ASSIGNMENT → Below are entries; output exactly the lines from the one with "Select the desktop device filter showing 143" to the one with "Select Region Painting", both included, and nothing else.
START SUPPLIED RECORDS
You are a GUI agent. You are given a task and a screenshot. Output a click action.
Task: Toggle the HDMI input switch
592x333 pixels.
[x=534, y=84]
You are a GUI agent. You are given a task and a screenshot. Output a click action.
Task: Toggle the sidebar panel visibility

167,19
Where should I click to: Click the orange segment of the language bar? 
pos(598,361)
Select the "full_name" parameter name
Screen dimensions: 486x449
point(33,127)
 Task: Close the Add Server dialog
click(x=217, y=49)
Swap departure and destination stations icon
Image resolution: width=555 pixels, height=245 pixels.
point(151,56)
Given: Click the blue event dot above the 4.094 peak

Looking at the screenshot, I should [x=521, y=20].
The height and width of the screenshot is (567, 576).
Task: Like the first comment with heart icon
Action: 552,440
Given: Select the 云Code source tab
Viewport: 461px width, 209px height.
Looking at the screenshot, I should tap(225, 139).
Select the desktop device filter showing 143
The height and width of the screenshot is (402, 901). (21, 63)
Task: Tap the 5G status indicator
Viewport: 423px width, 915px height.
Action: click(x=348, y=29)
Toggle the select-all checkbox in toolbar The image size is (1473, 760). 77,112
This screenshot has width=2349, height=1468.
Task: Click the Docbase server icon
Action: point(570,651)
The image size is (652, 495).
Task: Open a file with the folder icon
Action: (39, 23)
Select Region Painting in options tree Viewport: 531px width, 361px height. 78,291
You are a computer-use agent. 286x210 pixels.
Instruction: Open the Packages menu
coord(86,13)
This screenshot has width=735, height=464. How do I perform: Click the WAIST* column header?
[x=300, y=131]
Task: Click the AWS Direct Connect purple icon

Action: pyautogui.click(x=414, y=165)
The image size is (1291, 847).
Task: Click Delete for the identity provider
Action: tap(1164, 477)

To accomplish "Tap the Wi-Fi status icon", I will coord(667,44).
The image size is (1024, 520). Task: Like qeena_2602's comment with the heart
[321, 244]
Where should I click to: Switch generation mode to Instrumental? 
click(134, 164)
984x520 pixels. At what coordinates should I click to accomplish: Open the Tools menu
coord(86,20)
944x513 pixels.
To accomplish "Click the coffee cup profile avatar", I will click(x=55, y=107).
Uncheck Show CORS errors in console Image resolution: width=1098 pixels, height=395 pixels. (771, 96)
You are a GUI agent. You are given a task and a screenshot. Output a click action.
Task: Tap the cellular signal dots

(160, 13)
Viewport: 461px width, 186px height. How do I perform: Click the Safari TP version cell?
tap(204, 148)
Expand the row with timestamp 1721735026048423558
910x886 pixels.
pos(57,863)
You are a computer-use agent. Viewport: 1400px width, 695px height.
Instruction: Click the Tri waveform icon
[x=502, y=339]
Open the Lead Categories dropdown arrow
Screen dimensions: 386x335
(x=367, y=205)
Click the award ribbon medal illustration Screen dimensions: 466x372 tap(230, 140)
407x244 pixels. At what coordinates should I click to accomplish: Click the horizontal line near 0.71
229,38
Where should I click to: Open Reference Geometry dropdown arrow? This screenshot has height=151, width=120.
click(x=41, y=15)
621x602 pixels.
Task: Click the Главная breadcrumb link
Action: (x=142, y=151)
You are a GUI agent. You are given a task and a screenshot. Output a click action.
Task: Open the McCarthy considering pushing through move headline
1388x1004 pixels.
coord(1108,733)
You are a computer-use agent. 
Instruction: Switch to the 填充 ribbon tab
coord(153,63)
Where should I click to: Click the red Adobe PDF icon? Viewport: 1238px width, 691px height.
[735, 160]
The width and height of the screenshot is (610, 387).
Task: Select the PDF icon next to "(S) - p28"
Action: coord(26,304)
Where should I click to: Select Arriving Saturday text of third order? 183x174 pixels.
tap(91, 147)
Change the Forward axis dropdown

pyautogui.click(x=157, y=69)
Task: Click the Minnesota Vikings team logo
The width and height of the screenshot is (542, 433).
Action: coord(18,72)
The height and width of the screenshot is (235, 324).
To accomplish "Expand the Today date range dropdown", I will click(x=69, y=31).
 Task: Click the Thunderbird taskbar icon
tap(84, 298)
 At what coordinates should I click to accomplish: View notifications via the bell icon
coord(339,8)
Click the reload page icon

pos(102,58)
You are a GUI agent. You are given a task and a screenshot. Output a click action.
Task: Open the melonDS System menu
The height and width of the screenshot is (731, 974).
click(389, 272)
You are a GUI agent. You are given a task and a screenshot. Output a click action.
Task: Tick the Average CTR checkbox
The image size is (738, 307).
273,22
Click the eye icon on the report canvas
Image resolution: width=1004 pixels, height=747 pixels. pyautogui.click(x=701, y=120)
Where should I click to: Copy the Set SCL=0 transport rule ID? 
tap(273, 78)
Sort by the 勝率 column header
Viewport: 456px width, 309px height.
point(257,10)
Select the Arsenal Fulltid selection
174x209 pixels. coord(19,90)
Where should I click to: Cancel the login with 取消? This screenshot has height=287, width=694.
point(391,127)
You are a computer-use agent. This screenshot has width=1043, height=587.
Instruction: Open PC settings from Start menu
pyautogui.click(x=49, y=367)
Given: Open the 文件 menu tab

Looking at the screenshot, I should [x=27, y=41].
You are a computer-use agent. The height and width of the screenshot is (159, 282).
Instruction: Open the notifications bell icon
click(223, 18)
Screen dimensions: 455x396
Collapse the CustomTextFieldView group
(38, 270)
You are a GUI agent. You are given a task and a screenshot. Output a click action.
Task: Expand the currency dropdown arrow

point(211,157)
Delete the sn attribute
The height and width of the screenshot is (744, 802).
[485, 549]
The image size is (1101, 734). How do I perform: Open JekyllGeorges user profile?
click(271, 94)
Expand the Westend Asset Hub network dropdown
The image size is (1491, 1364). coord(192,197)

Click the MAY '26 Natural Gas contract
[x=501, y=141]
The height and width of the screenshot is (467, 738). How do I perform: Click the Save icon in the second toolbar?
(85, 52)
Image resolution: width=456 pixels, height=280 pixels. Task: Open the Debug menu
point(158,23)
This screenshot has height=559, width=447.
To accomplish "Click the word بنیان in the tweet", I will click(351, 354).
END SUPPLIED RECORDS
WRITTEN ANSWER →
Select the desktop device filter showing 143
The height and width of the screenshot is (402, 901). (21, 63)
Task: Tap the 5G status indicator
Viewport: 423px width, 915px height.
Action: click(x=348, y=29)
Toggle the select-all checkbox in toolbar The image size is (1473, 760). 77,112
This screenshot has width=2349, height=1468.
Task: Click the Docbase server icon
Action: point(570,651)
The image size is (652, 495).
Task: Open a file with the folder icon
Action: (39, 23)
Select Region Painting in options tree Viewport: 531px width, 361px height. 78,291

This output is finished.